• Assigned task:
Reproduce, from the lines below, exactly the stretch that begins at the line containing "Task: Switch chart to line chart icon" and ends at the line containing "Given: Pick the Network safe boot option", both included.

* * * *

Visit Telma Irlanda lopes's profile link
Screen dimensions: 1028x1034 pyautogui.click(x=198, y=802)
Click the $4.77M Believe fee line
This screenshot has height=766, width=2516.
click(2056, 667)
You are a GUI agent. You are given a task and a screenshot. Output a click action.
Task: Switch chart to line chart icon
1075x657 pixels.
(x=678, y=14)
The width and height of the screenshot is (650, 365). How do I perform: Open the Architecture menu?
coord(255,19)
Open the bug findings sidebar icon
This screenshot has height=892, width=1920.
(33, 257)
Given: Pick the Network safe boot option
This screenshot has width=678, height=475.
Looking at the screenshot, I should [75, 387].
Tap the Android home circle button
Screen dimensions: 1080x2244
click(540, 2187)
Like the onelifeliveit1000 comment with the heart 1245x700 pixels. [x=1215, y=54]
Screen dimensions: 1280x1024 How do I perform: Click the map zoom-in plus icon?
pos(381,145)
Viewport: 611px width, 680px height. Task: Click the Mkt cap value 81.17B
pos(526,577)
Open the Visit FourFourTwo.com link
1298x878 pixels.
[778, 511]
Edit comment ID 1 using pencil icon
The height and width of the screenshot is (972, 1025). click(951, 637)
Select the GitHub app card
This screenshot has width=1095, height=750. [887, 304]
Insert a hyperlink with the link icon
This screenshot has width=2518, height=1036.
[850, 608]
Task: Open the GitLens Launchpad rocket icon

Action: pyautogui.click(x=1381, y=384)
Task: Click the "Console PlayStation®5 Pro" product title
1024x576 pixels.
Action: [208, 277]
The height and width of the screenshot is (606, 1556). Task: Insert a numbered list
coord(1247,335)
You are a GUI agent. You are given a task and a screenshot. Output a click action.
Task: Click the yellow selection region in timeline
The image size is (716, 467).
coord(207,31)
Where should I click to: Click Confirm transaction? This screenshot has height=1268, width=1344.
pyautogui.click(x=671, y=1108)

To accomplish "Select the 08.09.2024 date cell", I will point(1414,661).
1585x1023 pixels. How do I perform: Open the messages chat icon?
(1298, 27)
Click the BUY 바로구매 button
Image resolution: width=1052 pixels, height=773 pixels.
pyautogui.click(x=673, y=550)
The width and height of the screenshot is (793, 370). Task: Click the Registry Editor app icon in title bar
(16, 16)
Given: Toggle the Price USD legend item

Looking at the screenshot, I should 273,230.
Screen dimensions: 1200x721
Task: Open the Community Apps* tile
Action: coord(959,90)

* * * *

• Response box:
Task: Switch chart to line chart icon
1075x657 pixels.
(x=678, y=14)
The width and height of the screenshot is (650, 365). How do I perform: Open the Architecture menu?
coord(255,19)
Open the bug findings sidebar icon
This screenshot has height=892, width=1920.
(33, 257)
Given: Pick the Network safe boot option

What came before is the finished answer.